**WHAT IS REQUIRED**:
Rewrite these records with every "screenshot" swapped for "screen capture" and nothing else changed. Leave the pictures out.

=== THE INPUT ===

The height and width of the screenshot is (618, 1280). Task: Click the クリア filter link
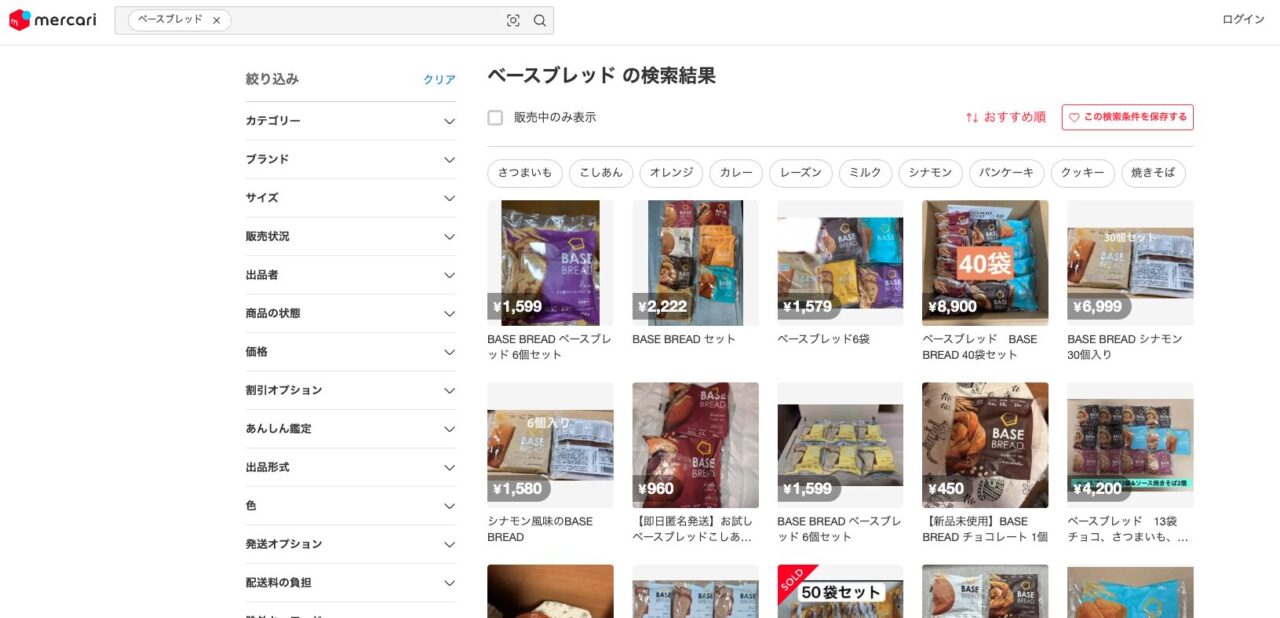click(x=439, y=80)
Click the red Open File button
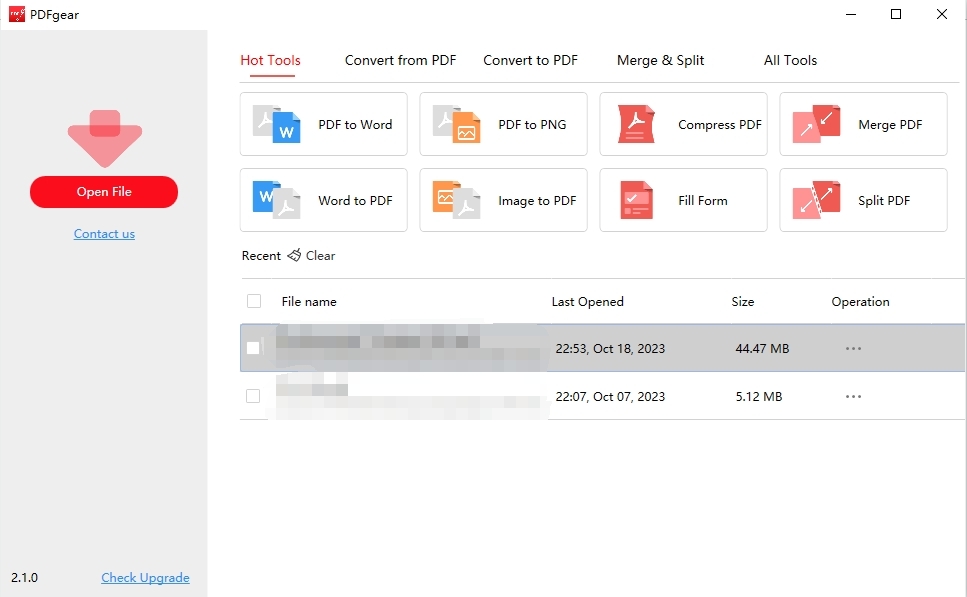The image size is (967, 597). coord(103,192)
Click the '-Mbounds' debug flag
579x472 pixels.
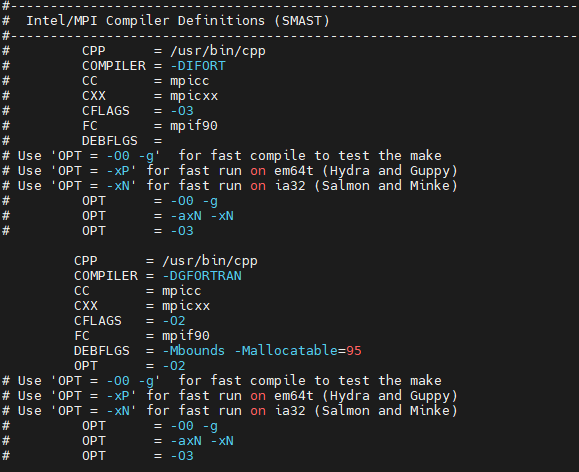(x=193, y=350)
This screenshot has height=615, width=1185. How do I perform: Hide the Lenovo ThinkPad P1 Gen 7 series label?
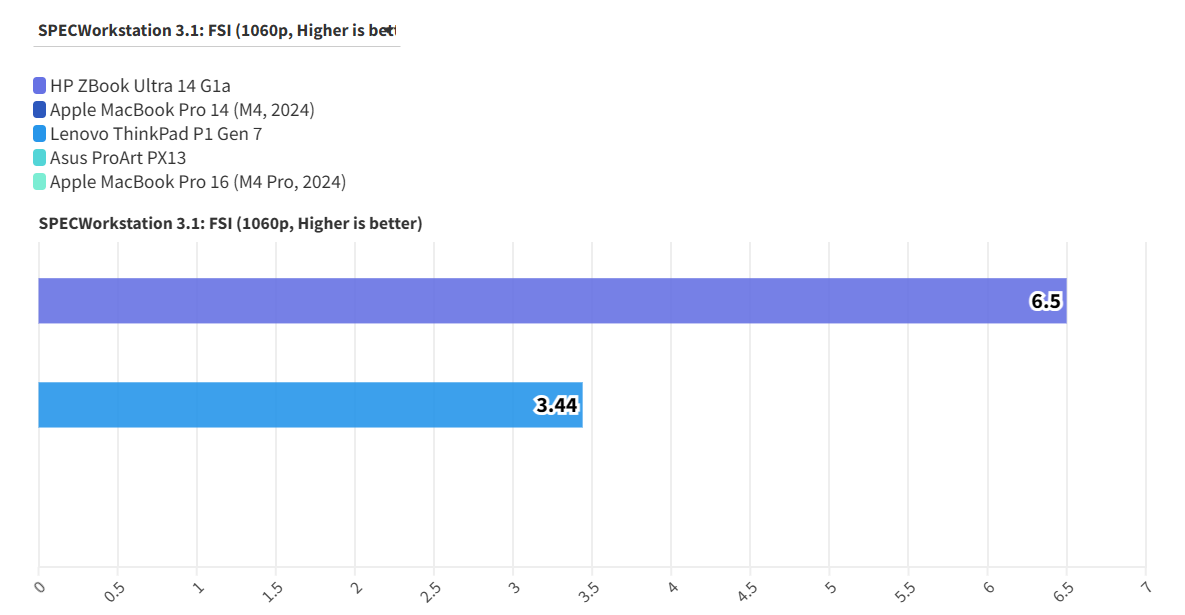click(155, 134)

===

**FINAL ANSWER**:
The height and width of the screen capture is (618, 1280). Task: Click the クリア filter link
click(x=439, y=80)
Click the red Open File button
The image size is (967, 597). coord(103,192)
Click the '-Mbounds' debug flag
579x472 pixels.
(x=193, y=350)
This screen capture has height=615, width=1185. How do I perform: Hide the Lenovo ThinkPad P1 Gen 7 series label?
click(155, 134)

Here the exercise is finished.